Yo- When I ensure a couple, I'm a gangster. When I ensure a full house. I'm a chauffeur. When I ensure a lobby I own my independence. When I ensure a stadium. I own a translation.


 Holding: a check- mate- yo; not with- standing a check mark. We all want some help. Its the moaning type of pokes and nudges we don't trust- in the end. So I easily trust people; like stunt doubles. Not leader's. Proving natural magic. To me that's like going eye for an eye.

Ba- Back at home; I'm scheduling giving my love massages.
When you listen to rap, it's more then just the chorus
.


 
Ba- I'm a Damsel that wants to peak, threw the kaleidoscope. Daring not to be hypnotized.

Yo- The look of scorn is ours. I need more handshakes, less
shoulders to lean on. Less ''one more times.''

Ba- Dog eat dog sounds great. I'd like to meet Reese Witherspoon and Sandra Bullock.

Ba- Some people are settled, claiming being double- jointed is in, and emptying your suitcase before you need it- is a good source of comfort.

Yo- Some- say if you are mad, you are wrong. Against uncivil; unworshipers.

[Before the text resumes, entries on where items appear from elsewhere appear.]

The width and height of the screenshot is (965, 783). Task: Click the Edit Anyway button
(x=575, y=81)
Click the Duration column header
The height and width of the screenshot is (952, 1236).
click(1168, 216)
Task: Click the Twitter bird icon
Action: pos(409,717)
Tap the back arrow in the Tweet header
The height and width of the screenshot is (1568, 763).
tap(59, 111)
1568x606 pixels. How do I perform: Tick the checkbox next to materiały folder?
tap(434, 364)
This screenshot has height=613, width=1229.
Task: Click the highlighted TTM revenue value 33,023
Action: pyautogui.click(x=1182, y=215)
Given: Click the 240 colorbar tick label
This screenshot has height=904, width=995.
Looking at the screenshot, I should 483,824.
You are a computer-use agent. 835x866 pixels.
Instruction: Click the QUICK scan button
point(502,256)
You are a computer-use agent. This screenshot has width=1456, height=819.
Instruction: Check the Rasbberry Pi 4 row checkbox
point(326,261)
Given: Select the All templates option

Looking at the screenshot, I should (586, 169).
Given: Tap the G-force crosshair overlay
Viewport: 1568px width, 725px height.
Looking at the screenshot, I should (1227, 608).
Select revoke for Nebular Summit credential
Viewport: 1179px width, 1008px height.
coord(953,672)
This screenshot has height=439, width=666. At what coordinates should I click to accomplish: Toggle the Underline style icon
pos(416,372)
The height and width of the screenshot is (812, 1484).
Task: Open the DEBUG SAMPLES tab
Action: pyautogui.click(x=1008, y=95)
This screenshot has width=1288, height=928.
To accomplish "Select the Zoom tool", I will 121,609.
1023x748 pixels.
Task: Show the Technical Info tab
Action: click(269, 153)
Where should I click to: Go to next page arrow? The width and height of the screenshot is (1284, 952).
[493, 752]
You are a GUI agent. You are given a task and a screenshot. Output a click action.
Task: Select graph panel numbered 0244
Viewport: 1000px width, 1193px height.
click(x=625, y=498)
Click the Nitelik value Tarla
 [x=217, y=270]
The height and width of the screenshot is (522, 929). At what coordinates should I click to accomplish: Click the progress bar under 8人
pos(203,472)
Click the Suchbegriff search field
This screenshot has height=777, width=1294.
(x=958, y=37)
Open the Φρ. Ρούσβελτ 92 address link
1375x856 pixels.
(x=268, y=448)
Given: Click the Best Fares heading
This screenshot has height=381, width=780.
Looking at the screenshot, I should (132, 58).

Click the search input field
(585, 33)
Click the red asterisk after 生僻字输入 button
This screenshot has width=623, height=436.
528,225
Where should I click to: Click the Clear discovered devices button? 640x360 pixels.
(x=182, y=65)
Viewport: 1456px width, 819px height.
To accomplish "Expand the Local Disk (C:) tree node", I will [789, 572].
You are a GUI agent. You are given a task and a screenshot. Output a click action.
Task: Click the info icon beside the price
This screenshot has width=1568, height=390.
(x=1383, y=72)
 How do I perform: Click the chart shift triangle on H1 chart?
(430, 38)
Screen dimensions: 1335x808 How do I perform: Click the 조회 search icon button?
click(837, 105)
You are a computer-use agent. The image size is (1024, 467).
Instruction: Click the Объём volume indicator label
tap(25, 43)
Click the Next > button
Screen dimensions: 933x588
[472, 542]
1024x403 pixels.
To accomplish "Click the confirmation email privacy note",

Ba- Some people adjust to submitting their freedom of speech until an emergency.

Yo- While others see attention coming, and try to prevent what they can
. Prepared scared for the inch in front of you to morph in a second like a pig in shit.

 
Ba- Full of ''I wish's'', and ''I thought so's'. I label recollections with a post it stamp. I begin with ironic ink blots. Can't help it. I want my body.

 
You might just haunt a lady who dreams all day- hoping to cipher it once and for all; her once upon a time. 

Yo- My home slice is looking up at me. Knowing another loaf of bread will be made.The next generation will wonder how long it will take to go through a bag? While I wonder how you treat your saucy side?


Yo- I'm like going around the world on a swing, making me get the spins
saying ''ughh'', candidly. I hope your names rhymes with: excuse me. I'm so fucked.
Ba- While your stacking symmetrical accessories, on the other side of the fence- studying my durability. I'm telling you its all about dexterity. But it'd be nice if it still came with a warning label.

Yo- I think Colonel Sanders is definitely the dirty version of Mr. Clean.
Let your eyes flutter. You'll probably die from fasting, and throwing up. Dealing with a slow metabolism. Scheduling your time with fans, waiting to make friends.

Ba- The lullaby is making us sweat, and shits just getting us out of shit. So prepare to get muddy. I'm somebody who makes mistakes. Hope I'm patient. Your trust needs trust. I know I am. I just say shut up a lot.

Going for a good after effect- yo.
Scared to smack you I scratch your back, as I stream down the line of your spin.
I just hope you need me. When I say I'll be back. Chancing my phantom, on the stampede- Ba.